Only the lines from the line that contains "Read More (650, 385)" through the final line of the entries below belong in your answer, copied exactly and without pictures.

Dataset entries:

+--

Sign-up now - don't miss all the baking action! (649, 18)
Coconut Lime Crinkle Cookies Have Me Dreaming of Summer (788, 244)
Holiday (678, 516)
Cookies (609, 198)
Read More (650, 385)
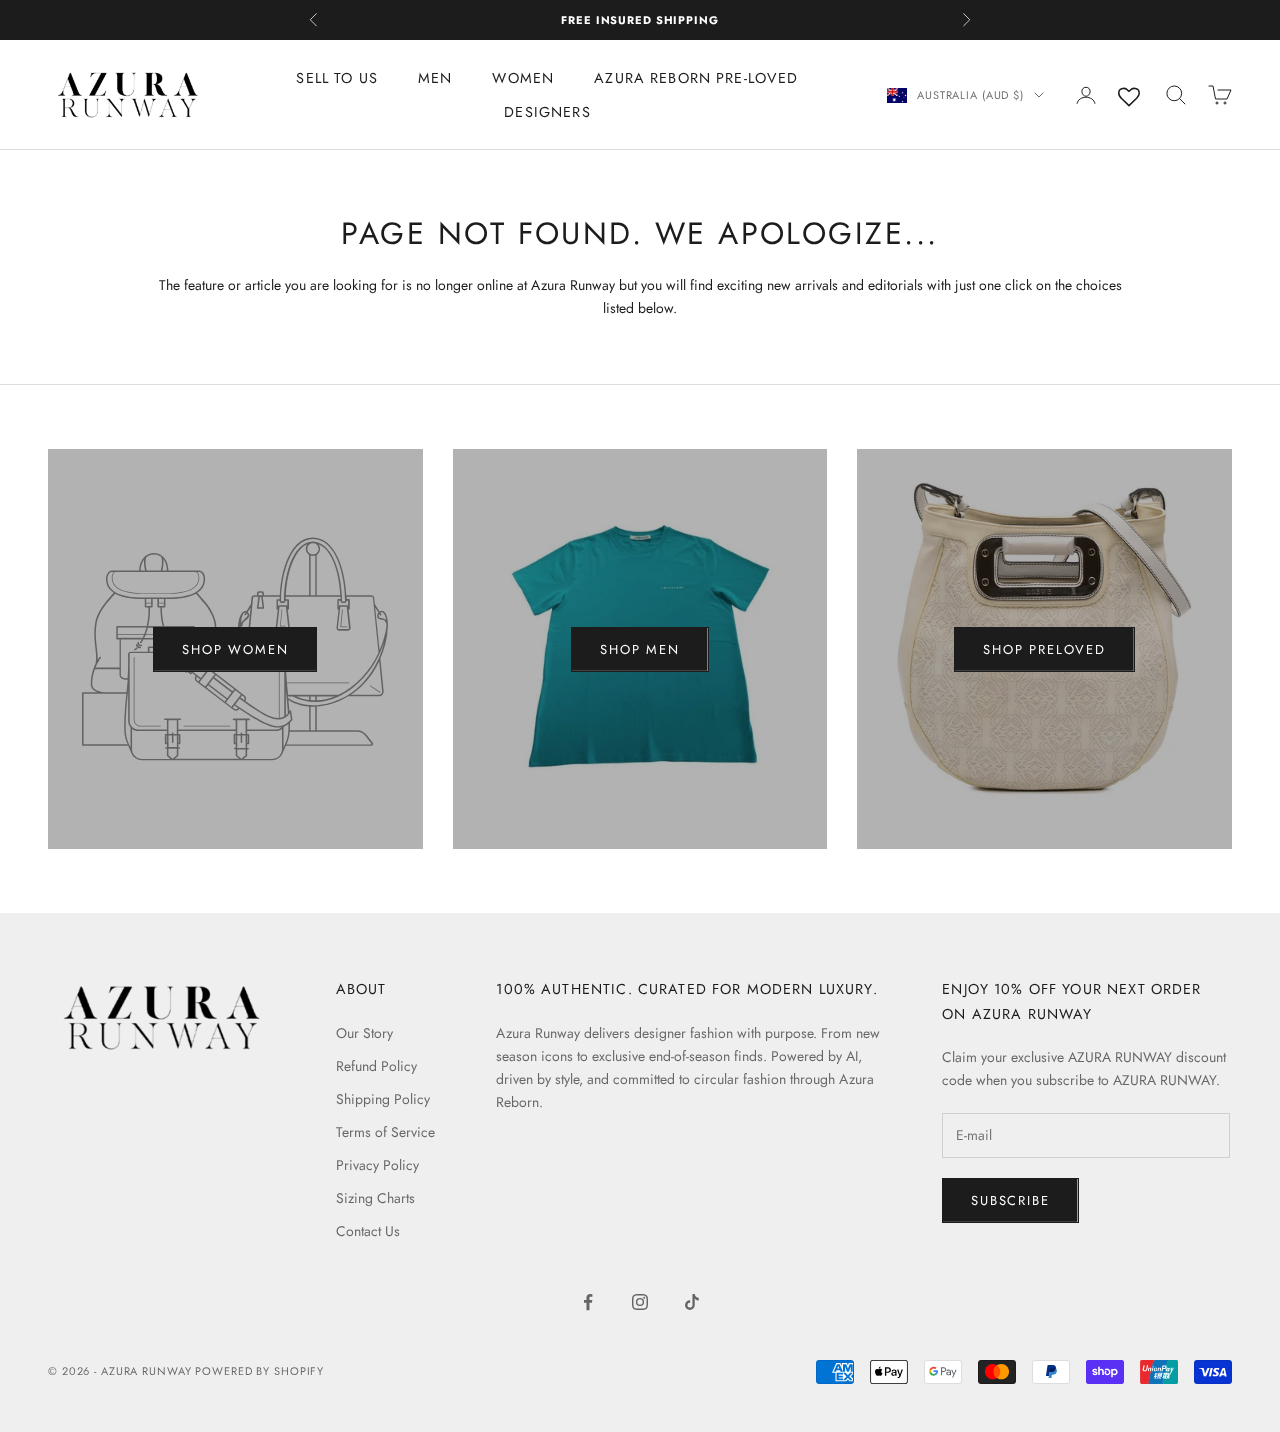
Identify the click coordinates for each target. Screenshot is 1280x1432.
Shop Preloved (1044, 649)
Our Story (364, 1033)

+--

• **Solution to this exercise**
Read More (650, 385)
Identify the click coordinates for each target. Screenshot is 1280x1432.
Shop Preloved (1044, 649)
Our Story (364, 1033)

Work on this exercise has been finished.